Consignes ->
[1] Selon l'extrait, que vise à attaquer le champ lexical du terrorisme introduit dans le débat ?
[2] Recopiez le passage de l'extrait allant de « Un gréviste pose » à « sur le gouvernement. ».

Extrait choisi ->

Un gréviste pose devant la raffinerie Total de Feyzin (Rhône), le 25 mai 2016. (JEFF PACHOUD / AFP)
Un lexique effrayant a vu le jour ces derniers temps et s’est invité dans le débat sur la loi Travail. On comprend mieux maintenant à quoi sert tout ce cirque terroriste dont les auteurs sont des délinquants paumés qui n’ont rien à voir avec l’islam, trop souvent manipulés par des services occultes à l’agenda connu des initiés…
Le champ lexical du terrorisme s’est incrusté dans le débat, pour attaquer les actions des syndicats qui maintiennent la pression sur le gouvernement.

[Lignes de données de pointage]
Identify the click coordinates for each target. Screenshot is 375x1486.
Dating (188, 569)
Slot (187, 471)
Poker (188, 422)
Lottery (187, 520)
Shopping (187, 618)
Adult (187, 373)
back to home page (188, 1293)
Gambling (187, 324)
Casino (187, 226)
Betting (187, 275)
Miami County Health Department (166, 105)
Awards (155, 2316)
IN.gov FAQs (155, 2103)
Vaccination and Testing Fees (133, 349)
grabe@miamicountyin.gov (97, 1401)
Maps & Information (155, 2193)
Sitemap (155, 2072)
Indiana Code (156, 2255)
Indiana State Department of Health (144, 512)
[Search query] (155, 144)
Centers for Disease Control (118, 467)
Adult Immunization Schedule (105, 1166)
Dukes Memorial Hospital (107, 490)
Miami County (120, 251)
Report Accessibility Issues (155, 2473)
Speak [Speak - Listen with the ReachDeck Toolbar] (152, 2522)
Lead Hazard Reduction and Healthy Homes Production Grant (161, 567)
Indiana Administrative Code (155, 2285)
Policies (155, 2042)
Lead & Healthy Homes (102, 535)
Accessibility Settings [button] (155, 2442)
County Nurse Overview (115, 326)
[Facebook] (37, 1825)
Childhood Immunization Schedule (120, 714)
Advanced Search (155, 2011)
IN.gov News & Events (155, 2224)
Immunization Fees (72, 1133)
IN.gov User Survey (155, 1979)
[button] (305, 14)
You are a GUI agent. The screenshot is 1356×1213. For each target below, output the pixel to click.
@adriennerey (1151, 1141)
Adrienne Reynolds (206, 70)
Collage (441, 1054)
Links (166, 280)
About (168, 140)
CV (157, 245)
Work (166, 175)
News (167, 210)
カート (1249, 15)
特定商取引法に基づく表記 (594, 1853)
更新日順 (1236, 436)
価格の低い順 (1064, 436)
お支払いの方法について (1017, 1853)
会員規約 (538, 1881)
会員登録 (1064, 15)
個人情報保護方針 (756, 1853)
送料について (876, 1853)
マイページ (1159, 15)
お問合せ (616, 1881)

Réponses rédigées ->
[1] Les actions des syndicats qui maintiennent la pression sur le gouvernement.

[2]
Un gréviste pose devant la raffinerie Total de Feyzin (Rhône), le 25 mai 2016. (JEFF PACHOUD / AFP)
Un lexique effrayant a vu le jour ces derniers temps et s’est invité dans le débat sur la loi Travail. On comprend mieux maintenant à quoi sert tout ce cirque terroriste dont les auteurs sont des délinquants paumés qui n’ont rien à voir avec l’islam, trop souvent manipulés par des services occultes à l’agenda connu des initiés…
Le champ lexical du terrorisme s’est incrusté dans le débat, pour attaquer les actions des syndicats qui maintiennent la pression sur le gouvernement.